* Your objective
Every line from the one containing "The image size is (933, 598)." to the one containing "Open マイリスト via its sidebar icon" in the records below, both included, must be set down exactly, and no other line.

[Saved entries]
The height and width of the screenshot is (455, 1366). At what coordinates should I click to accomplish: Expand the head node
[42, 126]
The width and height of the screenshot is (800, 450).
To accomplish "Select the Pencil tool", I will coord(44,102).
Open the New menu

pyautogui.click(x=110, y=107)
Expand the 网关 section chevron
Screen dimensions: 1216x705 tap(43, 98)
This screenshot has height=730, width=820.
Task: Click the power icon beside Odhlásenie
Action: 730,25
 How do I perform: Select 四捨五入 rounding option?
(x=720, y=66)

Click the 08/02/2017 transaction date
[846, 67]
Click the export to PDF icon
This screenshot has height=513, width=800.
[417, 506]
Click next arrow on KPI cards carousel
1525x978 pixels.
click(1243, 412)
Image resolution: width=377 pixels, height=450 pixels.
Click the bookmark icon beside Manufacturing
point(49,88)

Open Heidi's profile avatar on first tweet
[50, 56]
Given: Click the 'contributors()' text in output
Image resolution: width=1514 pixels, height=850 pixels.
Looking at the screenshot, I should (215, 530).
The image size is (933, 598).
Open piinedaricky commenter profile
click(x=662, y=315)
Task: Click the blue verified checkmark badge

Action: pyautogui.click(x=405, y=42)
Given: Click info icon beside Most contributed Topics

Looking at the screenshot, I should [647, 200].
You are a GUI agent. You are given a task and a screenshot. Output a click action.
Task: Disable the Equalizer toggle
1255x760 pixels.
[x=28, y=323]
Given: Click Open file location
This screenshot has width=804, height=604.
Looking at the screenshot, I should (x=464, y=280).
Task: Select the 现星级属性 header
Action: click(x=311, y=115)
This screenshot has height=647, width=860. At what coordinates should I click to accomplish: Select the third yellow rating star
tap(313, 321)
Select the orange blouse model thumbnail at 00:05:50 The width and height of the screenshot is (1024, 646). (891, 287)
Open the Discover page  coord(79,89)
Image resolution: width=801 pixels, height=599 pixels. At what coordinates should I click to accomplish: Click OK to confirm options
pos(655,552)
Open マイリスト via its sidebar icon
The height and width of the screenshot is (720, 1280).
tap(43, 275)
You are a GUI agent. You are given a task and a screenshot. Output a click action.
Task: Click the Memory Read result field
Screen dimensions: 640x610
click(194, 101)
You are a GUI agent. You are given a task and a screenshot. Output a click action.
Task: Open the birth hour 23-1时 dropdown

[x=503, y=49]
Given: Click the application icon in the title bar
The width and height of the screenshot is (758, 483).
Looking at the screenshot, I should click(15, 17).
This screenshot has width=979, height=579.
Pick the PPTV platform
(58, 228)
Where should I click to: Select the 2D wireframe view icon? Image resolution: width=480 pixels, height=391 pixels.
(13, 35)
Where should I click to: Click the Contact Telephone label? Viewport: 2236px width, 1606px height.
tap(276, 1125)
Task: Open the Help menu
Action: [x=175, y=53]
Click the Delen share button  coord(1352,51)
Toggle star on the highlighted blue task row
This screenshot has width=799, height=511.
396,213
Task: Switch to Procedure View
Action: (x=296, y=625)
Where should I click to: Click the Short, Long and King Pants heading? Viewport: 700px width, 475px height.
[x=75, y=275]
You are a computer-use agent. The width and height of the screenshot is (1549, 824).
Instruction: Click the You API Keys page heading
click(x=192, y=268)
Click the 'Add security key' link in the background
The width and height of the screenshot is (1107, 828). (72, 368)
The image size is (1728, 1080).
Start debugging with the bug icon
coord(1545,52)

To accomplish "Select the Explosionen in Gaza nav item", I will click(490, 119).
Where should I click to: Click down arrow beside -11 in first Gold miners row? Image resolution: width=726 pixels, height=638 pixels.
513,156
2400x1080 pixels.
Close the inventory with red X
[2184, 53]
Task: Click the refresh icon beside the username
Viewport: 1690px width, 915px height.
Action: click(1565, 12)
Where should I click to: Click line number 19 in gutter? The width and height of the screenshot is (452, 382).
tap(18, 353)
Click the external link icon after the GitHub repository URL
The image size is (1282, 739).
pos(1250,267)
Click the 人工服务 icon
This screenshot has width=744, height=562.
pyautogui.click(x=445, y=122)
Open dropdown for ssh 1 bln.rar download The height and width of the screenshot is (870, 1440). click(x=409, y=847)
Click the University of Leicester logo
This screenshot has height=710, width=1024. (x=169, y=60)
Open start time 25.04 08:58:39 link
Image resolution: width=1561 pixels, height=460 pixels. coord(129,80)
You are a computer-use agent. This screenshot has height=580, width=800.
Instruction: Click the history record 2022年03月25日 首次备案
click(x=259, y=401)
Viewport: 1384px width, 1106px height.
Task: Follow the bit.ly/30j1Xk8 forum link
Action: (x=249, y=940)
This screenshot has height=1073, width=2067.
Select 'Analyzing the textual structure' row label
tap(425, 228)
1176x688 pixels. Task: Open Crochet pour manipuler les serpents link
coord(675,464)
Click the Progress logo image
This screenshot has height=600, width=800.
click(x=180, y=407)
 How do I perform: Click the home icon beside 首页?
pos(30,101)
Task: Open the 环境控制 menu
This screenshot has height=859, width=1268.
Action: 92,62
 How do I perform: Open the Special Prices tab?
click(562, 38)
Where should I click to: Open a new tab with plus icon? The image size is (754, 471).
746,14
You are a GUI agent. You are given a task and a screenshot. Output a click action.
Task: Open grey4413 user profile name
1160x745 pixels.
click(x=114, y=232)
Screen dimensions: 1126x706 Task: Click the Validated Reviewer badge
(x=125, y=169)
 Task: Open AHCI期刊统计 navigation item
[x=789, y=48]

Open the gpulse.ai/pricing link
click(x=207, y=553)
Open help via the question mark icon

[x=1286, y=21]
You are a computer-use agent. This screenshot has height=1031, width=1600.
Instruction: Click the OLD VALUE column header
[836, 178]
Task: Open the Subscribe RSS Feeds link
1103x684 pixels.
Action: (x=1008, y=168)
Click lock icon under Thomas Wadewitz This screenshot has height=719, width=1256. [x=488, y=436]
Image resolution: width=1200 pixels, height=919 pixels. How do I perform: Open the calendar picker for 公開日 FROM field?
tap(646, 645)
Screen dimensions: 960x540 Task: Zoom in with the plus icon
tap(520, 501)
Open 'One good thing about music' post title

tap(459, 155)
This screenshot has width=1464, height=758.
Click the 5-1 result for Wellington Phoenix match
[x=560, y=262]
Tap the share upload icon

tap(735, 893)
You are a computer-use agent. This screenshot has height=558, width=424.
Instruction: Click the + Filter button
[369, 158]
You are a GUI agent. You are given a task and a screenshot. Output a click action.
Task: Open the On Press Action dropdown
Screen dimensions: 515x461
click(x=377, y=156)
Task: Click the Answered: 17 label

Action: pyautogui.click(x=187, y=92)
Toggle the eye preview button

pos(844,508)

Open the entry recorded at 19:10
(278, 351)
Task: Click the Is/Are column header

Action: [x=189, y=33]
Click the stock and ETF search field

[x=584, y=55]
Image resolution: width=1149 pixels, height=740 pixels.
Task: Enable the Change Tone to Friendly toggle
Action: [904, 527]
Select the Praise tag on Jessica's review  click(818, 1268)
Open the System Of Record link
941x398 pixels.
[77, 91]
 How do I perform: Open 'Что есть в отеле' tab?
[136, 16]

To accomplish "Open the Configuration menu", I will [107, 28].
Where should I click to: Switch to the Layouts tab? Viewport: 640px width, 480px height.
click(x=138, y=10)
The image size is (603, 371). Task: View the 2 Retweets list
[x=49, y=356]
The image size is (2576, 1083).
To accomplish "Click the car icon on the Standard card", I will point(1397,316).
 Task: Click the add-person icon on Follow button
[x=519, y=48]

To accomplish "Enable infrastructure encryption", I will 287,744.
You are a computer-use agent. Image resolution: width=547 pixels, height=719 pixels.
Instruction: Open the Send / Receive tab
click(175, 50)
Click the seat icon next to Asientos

* Output of the exercise
The image size is (933, 598).
Open piinedaricky commenter profile
click(x=662, y=315)
Task: Click the blue verified checkmark badge

Action: pyautogui.click(x=405, y=42)
Given: Click info icon beside Most contributed Topics

Looking at the screenshot, I should [647, 200].
You are a GUI agent. You are given a task and a screenshot. Output a click action.
Task: Disable the Equalizer toggle
1255x760 pixels.
[x=28, y=323]
Given: Click Open file location
This screenshot has width=804, height=604.
Looking at the screenshot, I should (x=464, y=280).
Task: Select the 现星级属性 header
Action: click(x=311, y=115)
This screenshot has height=647, width=860. At what coordinates should I click to accomplish: Select the third yellow rating star
tap(313, 321)
Select the orange blouse model thumbnail at 00:05:50 The width and height of the screenshot is (1024, 646). (891, 287)
Open the Discover page  coord(79,89)
Image resolution: width=801 pixels, height=599 pixels. At what coordinates should I click to accomplish: Click OK to confirm options
pos(655,552)
Open マイリスト via its sidebar icon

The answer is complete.